The Art of Noticing – The Series

(If you’d like, click here to read all posts in the series. There is a bench waiting for you when you return. It is worn and stable. Not wobbly. It is perched on the edge of a quiet pond, reflective and still. We’ll wait. It is quiet here. Well except for the birdsong.)

There are days when life seems to go by at speeds that rival a BMW on the Autobahn. I know.  But more and more I feel created by Artist God, Creator God, God of wild color and detail to participate in this world with all of my senses. The days I fail to notice feel lacking. As if I were closed off from creation. Removed in an ivory tower, imprisoned. One of my very own making. So I feel the nudges of gentle reminder to notice.

I am so humbled that you are here. I sense your participation in this series and I am overwhelmed with gratitude. See I am blowing up gold and silver balloon, tying them with french ribboning of every color on the Autumnal side of the color wheel. And I am placing a hand-calligraphied name card on the tail end. This is a celebration, this noticing.

Recently I sat and wrote a piece for a workshop I am participating in at Tweetspeak Poetry. I want to come alive in my seeing, my being present. I recently wrote a  manifesto, my challenge to wake up, wash off the blurry portals with a huge roll of papertowels and a new bottle of Windex.  Later in the series I will share “Throwing Off The Training Wheels of Noticing (A Manifesto). Perhaps a line or two there will resonate with you. Looking closely at everyday objects seems to be a big piece of the noticing puzzle.

Today I read a quote from Jeff Goins. Listen to Jeff’s spin on being present. “A life filled with movement, with constant motion and no rest stops, isn’t a life at all. It’s tourism.”

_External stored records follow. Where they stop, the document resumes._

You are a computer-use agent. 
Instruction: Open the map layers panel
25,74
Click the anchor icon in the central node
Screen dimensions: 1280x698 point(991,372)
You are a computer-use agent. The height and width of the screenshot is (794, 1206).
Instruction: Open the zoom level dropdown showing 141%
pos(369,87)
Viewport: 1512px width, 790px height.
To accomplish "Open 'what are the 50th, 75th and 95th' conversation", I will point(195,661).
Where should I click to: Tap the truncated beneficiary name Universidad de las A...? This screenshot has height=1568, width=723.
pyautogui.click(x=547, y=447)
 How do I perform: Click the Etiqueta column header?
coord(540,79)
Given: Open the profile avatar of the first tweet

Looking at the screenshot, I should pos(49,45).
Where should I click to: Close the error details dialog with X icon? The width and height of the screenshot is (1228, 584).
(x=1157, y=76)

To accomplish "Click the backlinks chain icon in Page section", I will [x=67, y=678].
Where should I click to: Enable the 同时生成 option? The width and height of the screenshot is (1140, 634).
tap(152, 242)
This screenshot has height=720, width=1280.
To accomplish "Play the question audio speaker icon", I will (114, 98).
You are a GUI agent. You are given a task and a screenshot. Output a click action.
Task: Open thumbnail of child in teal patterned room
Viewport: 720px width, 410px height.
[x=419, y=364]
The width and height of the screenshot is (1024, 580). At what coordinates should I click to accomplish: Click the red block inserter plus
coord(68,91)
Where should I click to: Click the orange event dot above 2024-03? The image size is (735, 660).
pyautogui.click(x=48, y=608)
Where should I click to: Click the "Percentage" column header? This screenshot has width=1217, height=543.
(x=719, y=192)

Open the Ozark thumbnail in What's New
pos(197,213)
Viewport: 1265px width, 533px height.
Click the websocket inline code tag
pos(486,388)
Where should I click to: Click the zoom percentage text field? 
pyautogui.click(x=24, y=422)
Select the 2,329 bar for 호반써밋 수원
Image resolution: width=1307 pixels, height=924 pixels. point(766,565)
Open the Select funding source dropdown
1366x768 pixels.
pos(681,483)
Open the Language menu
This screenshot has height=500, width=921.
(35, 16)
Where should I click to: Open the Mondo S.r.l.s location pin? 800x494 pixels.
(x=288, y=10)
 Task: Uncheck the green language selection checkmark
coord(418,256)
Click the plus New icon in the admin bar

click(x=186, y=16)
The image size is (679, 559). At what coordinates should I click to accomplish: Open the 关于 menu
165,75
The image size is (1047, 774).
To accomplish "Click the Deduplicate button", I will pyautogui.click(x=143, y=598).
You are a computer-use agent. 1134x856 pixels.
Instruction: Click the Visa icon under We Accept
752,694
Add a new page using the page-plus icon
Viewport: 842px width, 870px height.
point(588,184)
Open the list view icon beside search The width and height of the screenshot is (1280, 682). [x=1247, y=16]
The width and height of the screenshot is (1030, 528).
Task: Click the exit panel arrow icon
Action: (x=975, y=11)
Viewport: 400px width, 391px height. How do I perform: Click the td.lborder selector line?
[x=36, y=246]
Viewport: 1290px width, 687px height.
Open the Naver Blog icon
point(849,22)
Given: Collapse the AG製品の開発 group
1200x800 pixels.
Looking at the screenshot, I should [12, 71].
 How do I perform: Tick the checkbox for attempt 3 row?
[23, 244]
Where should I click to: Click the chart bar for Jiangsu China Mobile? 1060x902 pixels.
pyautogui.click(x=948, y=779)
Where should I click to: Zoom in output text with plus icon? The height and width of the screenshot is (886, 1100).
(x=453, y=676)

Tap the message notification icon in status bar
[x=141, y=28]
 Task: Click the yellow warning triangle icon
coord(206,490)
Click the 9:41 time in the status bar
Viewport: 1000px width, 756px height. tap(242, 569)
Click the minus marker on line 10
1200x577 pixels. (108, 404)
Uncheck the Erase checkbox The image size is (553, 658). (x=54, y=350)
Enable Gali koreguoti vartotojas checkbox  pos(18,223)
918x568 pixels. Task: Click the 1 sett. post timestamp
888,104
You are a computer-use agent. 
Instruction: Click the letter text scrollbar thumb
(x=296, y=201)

Can you challenge yourself to find a simple object of beauty, joy or simplicity in your otherwise whirling dervish day. Poetry slows me down as a child of God, as a writer and as savorer of beauty and simplicity. Here is my poetry. Here is my offering. Ready, set, go notice.

The Tire Swing

She has a haunting
Hallow Whisper
Invitation hanging
To come play
Suspending childhood
She knows
No Sleep
Stands as a sentinel
Through every storm
And season
Time is hers
To give, she gives
Generously
Worn down
Black threads
Tell her story
Wobbly wild
Yet anchored suspended
Years in motion
Sacrifice
Of matte dull black
Repurposed by the sun
Hanging by a thread
Bleached and trusting tether
Thrown up and over oak’s wide
Outstretched strongest
Limb
She whispers
To all ages
Do you have time to give to play
She is idle
Alone and lonely
With only footprints
Faintly stamped
By children of the past
Worn in the chestnut dirt swirled like
Alien ships have landed
Leaving cryptic swirls
And curls
Reminders of earlier
Stolen moments
She is worn but not weary
The smell of rubber fresh from
Firestone’s factory, faded fast
Years suspended in the waiting
Rubber worn, no treads now smooth
Non-threatening
She’s transformed
From work horse into
A ready playmate
We all decide
Does play have time for us.

Elizabeth W. Marshall, poet/writer/noticer

( You are invited to follow along daily. You may find me on twitter, facebook or you may subscribe to receive daily posts from wynnegraceappears dot com. But then you already knew that didn’t you.)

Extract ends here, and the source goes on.